Davalı …, davaya cevap dilekçesi ibraz etmediğinden 6100 sayılı HMK m.128 hükmü gereği, dava dilekçesinde ileri sürülen vakıaların tamamını inkâr etmiş sayılmıştır.
UYUŞMAZLIK:
Dava, 5000 sayılı Patent ve Marka Vekilliği ile Bazı Düzenlemeler Hakkında Kanun m.15/C hükmüne göre açılan YİDK Kararının İptali ve 6769 sayılı SMK m.25 hükmüne göre açılan Markanın Hükümsüzlüğü istemine ilişkindir.

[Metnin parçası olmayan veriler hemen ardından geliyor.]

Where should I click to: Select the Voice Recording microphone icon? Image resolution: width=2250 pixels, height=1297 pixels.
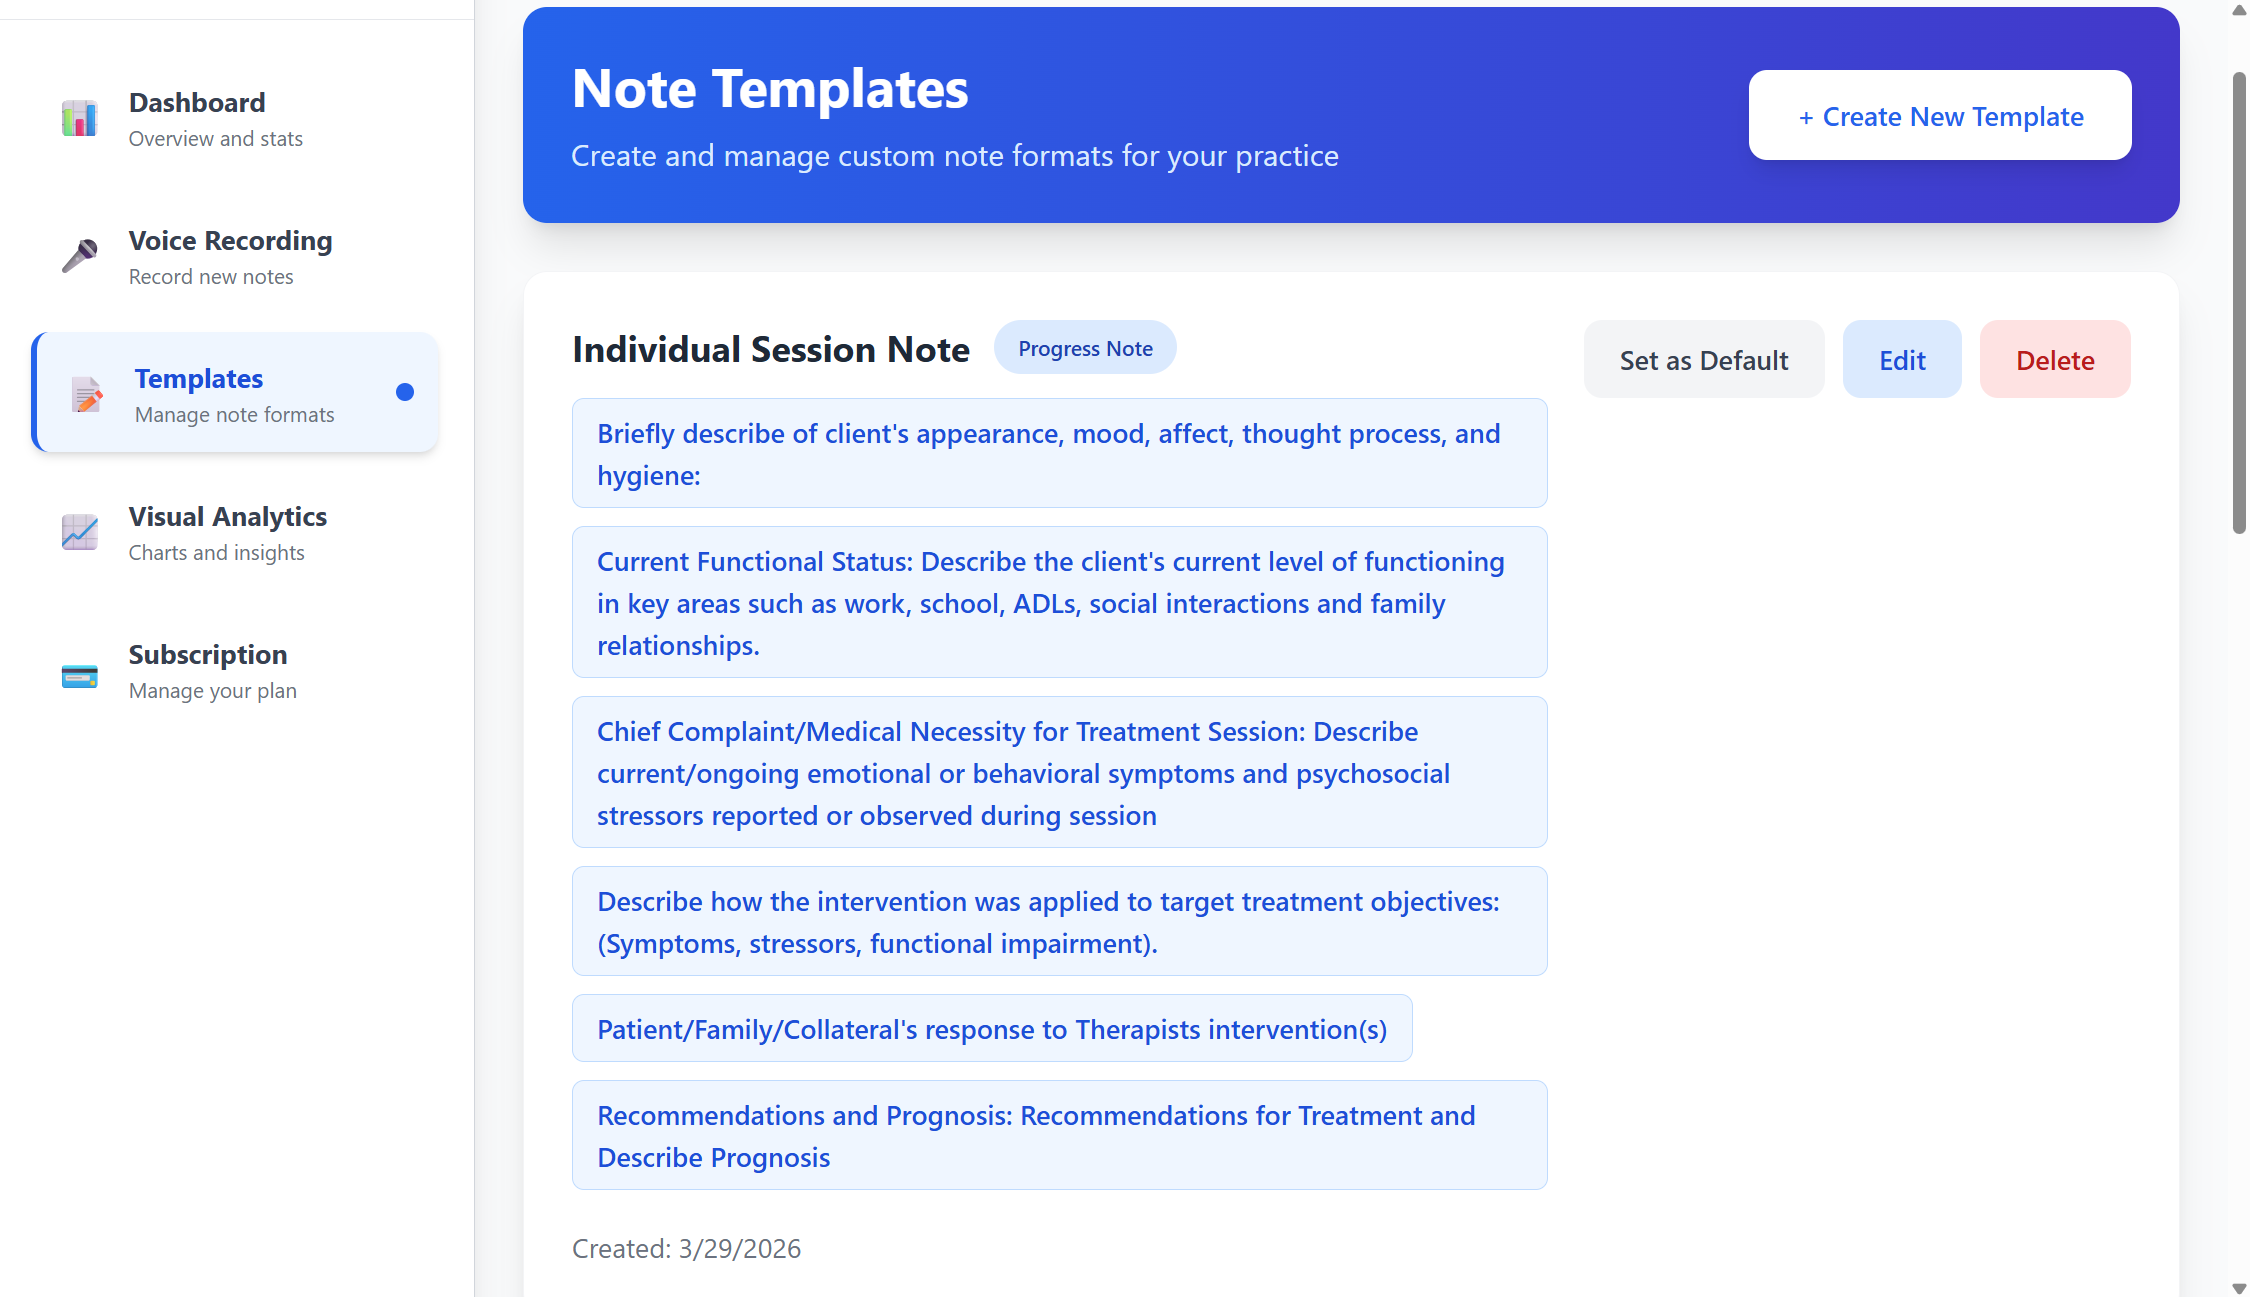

Taraflar arasındaki uyuşmazlığın; Davalı kurumun tesis ettiği 2022-M-3618 sayılı YİDK kararının davacının itirazlarının reddine ilişkin kısmının hukuka uygun olup olmadığı, davalı şahsa ait 2020/98017 sayılı “Şekil+…” ibareli marka başvurusu ile davacıya ait itiraza/hükümsüzlüğe mesnet markalar arasında ilişkilendirilme ihtimali dahil karıştırılma tehlikesi bulunup bulunmadığı, davacının gerçek hak sahipliği sıfatının bulunup bulunmadığı, davacı markalarının tanınmış olup olmadığı, davalı şahsın kötü niyetli olup olmadığı, tescili halinde davalı şahıs markasının hükümsüzlüğünün gerekip gerekmediği hususlarına ilişkin olduğu tespit edilmiştir.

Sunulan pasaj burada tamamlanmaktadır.